Monetizar a burocracia
Há vários aspetos estranhos no Protocolo para as Migrações que o Governo está a negociar com as estruturas patronais. Desde logo - e como adiantamos esta terça-feira, 24 de dezembro, no DN -, a ideia do Governo de exigir às empresas que paguem a habitação e a formação dos migrantes que pretendem contratar, como condição para que o Estado emita, em 30 dias, um visto de trabalho para quem tenha tudo em ordem.
Como assim? Afinal o Estado tem ou não, desde sempre, a obrigação de ser rigoroso, mas também relativamente rápido, a analisar processos de migrantes? Mesmo que isso implique verificar os registos criminais e a oferta de trabalho que têm em mãos? Se sim, por que razão está agora a mercadejar com as empresas um “visto em 30 dias”? Isto para não dizer que é ao Estado - central e local - que compete encontrar soluções para resolver os desequilíbrios do mercado, como a falta de habitação.
As empresas até podem estar dispostas a fazer um esforço extra para captar mão-de-obra ou talento vindo do exterior, mas o que esta medida faz é obrigá-las a esse esforço apenas para terem algo a que já têm direito: menos burocracia.
O Estado ganha em três frentes: tem quem lhes resolva parte da habitação, canaliza os recursos para quem aceita isto e ainda lava as mãos da responsabilidade quanto à morosidade.
Experimentem tentar explicar esta medida a um empresário alemão ou holandês que queira contratar em Portugal. Terão uma montanha pela frente. E para nada, porque, provavelmente, no final não haverá capacidade do Estado para - “sem escancarar as portas” - emitir vistos em 30 dias para trabalhadores.
Medidas perturbadoras geram contrapropostas ainda mais absurdas.

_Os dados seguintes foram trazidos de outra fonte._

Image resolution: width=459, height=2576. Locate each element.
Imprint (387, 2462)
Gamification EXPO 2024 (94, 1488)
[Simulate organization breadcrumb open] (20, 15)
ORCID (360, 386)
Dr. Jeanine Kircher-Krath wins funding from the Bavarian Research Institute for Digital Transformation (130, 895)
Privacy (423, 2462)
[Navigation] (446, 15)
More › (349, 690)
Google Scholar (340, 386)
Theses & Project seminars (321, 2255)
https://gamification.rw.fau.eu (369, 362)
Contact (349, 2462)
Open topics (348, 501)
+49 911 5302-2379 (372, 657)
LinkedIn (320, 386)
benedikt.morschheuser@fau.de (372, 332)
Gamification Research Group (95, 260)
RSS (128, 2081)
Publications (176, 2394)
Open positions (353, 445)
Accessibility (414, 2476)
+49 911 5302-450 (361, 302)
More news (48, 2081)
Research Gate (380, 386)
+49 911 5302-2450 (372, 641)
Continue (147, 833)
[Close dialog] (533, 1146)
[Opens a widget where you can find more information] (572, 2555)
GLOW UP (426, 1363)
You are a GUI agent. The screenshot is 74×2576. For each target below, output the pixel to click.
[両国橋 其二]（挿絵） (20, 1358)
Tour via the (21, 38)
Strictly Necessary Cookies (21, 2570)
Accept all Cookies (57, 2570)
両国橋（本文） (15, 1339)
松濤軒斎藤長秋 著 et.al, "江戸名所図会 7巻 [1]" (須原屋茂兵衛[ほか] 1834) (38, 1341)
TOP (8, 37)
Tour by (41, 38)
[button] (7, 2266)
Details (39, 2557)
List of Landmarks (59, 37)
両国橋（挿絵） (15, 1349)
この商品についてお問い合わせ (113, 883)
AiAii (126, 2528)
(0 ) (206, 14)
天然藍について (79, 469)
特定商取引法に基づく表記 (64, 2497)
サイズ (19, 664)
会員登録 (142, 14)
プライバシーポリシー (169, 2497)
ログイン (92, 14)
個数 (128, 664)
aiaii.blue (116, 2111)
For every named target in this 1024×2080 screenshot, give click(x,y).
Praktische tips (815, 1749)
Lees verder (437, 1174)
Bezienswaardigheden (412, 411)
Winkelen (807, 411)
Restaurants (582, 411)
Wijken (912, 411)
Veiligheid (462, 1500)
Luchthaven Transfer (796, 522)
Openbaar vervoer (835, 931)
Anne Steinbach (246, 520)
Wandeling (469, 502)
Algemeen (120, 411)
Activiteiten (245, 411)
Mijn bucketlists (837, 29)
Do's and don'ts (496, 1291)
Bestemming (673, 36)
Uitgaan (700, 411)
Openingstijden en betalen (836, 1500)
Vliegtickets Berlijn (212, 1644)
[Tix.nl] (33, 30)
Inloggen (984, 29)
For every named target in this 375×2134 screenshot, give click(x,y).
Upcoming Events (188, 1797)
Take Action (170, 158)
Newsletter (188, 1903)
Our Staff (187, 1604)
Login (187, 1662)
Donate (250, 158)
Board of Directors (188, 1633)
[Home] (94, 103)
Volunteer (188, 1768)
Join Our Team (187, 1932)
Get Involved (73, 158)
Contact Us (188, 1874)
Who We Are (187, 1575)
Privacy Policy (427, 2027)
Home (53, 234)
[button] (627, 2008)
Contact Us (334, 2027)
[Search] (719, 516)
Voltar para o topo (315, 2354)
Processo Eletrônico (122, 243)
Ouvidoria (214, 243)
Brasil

Confrontadas com a “obrigatoriedade” deste investimento em habitação e formação - em troca de menos burocracia -, as empresas exigem também algo. Querem que o Estado crie e aplique um mecanismo para obrigar os imigrantes que contratam, que albergam e que formam a ficar um determinado número de meses ou anos no país. Portanto, uma espécie de fidelização à empresa que os trouxe para Portugal, algo que remete, remotamente, para os contratos das operadoras de televisão.
Não vou esmiuçar as questões legais envolvidas, como a limitação à liberdade de circulação de pessoas; as regras do Código do Trabalho em Portugal e as regras do Espaço Schengen. Vou apenas dizer que os patrões portugueses sabem tão bem que esta ideia enfrenta “muitos desafios”, para usar um eufemismo, que ainda mesmo antes de a apresentarem já estão dispostos a trocá-la por um reembolso estatal pelos custos incorridos na formação e habitação de um migrante, caso este venha a trocá-los por quem, lá fora, paga salários melhores.
O Estado quer monetizar a sua burocracia, as empresas querem que os contribuintes as compensem pelo regular funcionamento do mercado laboral. Uma sugestão: respirem todos bem fundo e, com o plano à frente, encontrem novos caminhos.
2. Não poderia terminar este Editorial sem desejar aos nossos leitores - e a todos que já o foram e podem voltar a sê-lo - um Feliz Natal. Que a quadra desperte o melhor que há em todos.